Cuando entraba en aquel edificio
el mundo se convertía en algo muy distinto. Aquellos ladrillos no entendían de
tiempo, y la luz que entraba por la cristalera de colores e iluminaba la
estancia parecía llegada del cielo. Tenía un punto lúgubre, pero las paredes
talladas de cerámica blanca, los techos altísimos y la madera oscura que
recubría los suelos convertía aquel lugar en un pequeño oasis dentro de la
vertiginosa ciudad. Era pura calma. Habían decenas de aulas, con espejos y
barras de ballet, y para mí, poder pasearme por allí, era más que un sueño.

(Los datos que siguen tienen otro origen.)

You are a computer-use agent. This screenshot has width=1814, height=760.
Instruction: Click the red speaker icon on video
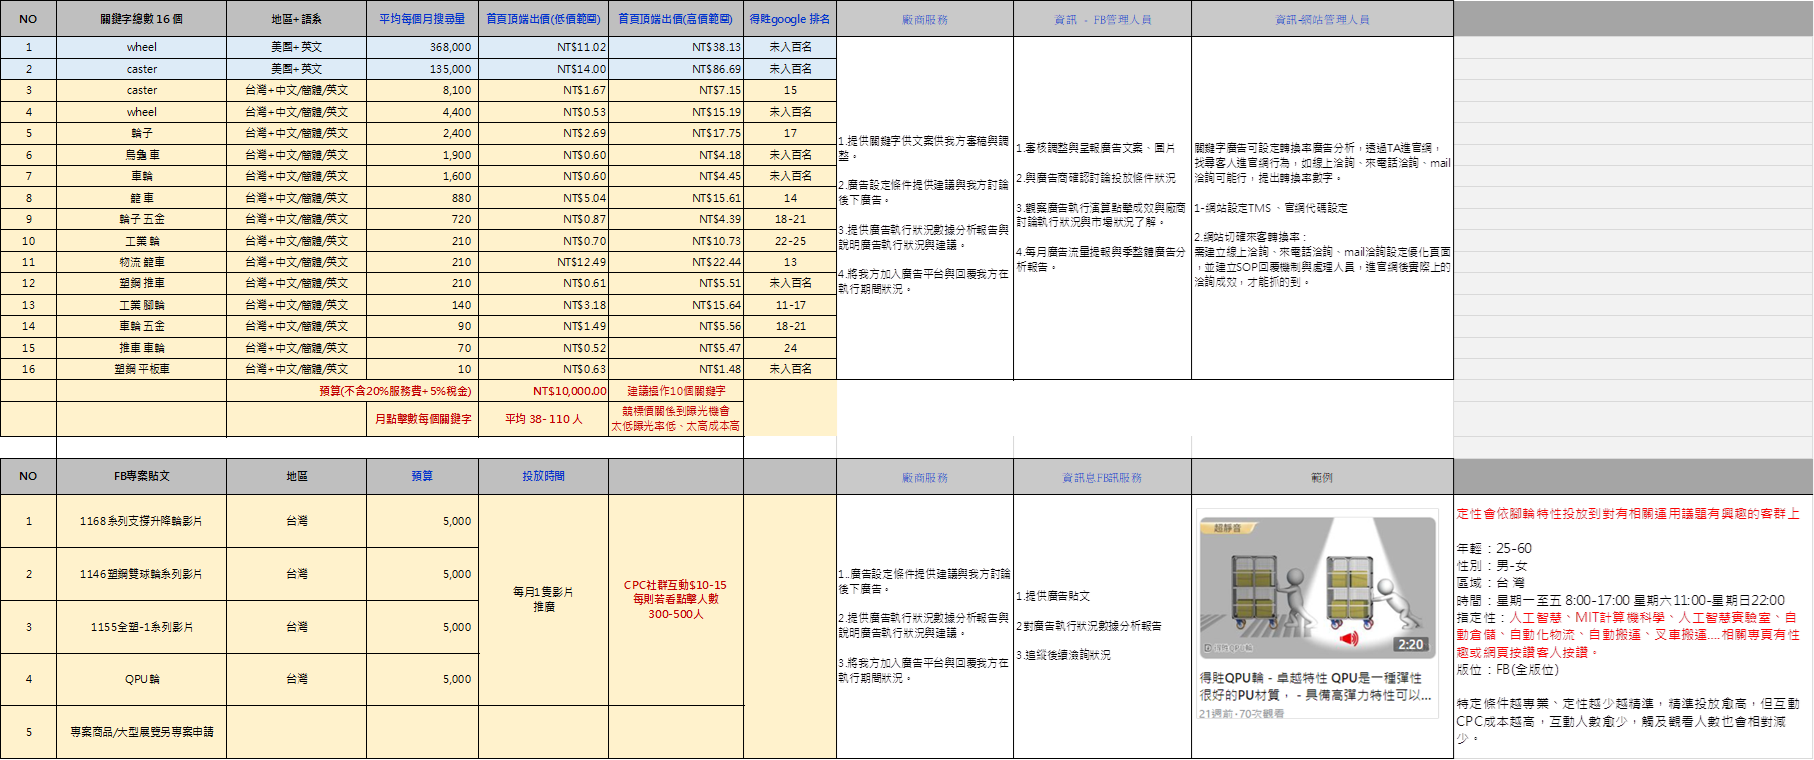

Yo era feliz con mi color rosa
pálido, danzando en los pies de alguna dama que se sentía envuelta por la
melodía. Era miércoles, la luz era clara e intensa y un maestro del chello
ambientaba la clase.
Estaba inmóvil, esperando a que
mi bailarina; mi bonita dueña, me pusiera en movimiento, y de repente noté una
gota en mi satén rosáceo.
Aquellas notas que el violonchelo
desprendía habían provocado a mi pequeña niña lágrimas en los ojos, notaba el aumento de las pulsaciones de su
corazón por la sensación que me daba el contacto con su piel.

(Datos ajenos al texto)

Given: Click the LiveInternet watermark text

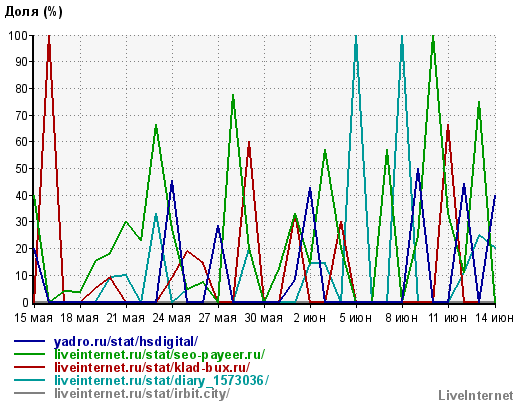Looking at the screenshot, I should coord(476,396).
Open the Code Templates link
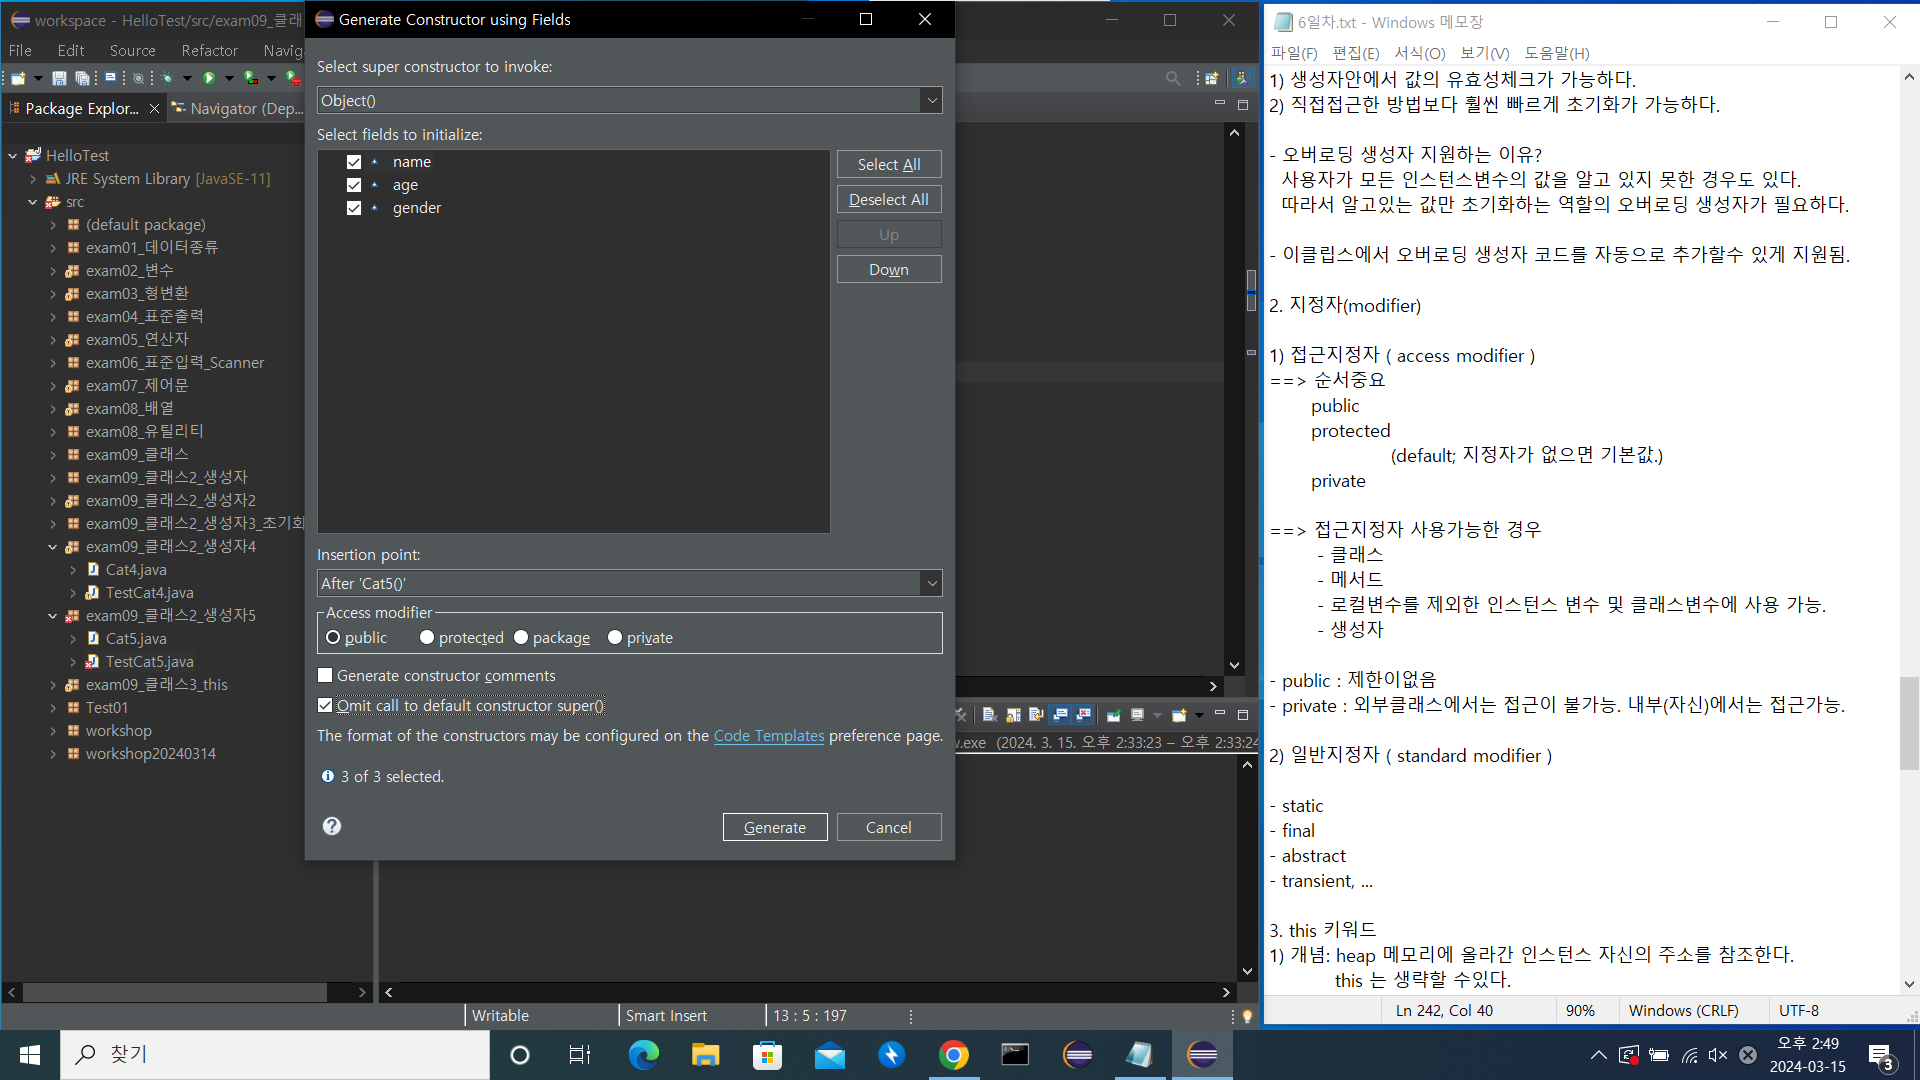Screen dimensions: 1920x1080 tap(768, 736)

Sabía que mis tejidos no podían
hablar, pero intenté susurrarle que bailara:
-“Baila conmigo pequeña, haz que esa canción forme parte de tu propio
ser…”
Y me alcé. Me puse en puntas, rectas
y delicadas, y comenzó a moverme de una forma que nunca hubiera imaginado. Ella
lloraba y sentía con gran intensidad, notaba los golpes del pentagrama en cada
salto, hasta que el chello se calló y con él, ella, desconsoladamente, con una
respiración vivaz, sintiendo que su alma había despertado.
Mis hilos estaban desgarrados por
el esfuerzo, me sentía útil, había encontrado el secreto. Y después de un
descanso para salvaguardar su respiración, me guardó en la taquilla, y me quedé
esperando a que otro dios de cuerda me sacara para danzarle al alma.